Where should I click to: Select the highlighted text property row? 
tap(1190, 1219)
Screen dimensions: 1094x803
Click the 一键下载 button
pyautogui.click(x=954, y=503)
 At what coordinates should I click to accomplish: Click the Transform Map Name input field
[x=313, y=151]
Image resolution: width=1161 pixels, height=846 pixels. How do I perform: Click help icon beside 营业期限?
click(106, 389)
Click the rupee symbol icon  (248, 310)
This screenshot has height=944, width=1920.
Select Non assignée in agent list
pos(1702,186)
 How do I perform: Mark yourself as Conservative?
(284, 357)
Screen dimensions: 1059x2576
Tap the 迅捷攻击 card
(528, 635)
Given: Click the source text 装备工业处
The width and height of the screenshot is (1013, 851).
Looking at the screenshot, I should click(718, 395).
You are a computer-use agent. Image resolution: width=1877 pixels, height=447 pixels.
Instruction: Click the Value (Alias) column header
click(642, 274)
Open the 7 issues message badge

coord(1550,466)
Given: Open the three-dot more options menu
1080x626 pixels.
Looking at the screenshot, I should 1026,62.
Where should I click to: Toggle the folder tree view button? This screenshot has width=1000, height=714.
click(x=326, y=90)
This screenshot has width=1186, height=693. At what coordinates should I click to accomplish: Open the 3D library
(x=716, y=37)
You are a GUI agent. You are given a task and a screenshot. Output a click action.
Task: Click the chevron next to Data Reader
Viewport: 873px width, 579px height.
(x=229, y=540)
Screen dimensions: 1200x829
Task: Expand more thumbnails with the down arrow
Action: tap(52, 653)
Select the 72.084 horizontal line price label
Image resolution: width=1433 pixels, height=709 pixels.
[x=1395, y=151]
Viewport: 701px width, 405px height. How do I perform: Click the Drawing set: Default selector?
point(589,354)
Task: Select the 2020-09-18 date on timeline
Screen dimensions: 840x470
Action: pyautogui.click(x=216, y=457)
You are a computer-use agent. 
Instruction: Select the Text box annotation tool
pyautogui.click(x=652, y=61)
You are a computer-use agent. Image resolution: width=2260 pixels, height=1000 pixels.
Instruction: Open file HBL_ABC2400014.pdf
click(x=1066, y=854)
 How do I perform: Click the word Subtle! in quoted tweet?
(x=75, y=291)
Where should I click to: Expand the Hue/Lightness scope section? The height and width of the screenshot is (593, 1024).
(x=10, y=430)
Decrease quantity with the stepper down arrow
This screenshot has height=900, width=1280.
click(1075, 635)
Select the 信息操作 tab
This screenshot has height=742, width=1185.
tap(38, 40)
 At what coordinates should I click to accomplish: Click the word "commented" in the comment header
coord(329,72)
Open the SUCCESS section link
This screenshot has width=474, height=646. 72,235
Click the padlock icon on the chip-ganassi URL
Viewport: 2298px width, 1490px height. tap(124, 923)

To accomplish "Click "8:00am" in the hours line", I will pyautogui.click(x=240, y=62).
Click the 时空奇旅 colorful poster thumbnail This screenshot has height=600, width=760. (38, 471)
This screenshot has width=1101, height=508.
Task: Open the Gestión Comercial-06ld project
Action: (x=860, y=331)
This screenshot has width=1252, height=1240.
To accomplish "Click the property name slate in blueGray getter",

Exercise details:
What lines in the listing include the string "computer"? Copy them out.

Answer to this exercise:
You are a computer-use agent. Image resolution: width=1877 pixels, height=447 pixels.
You are a computer-use agent. 
You are a computer-use agent. Image resolution: width=2260 pixels, height=1000 pixels.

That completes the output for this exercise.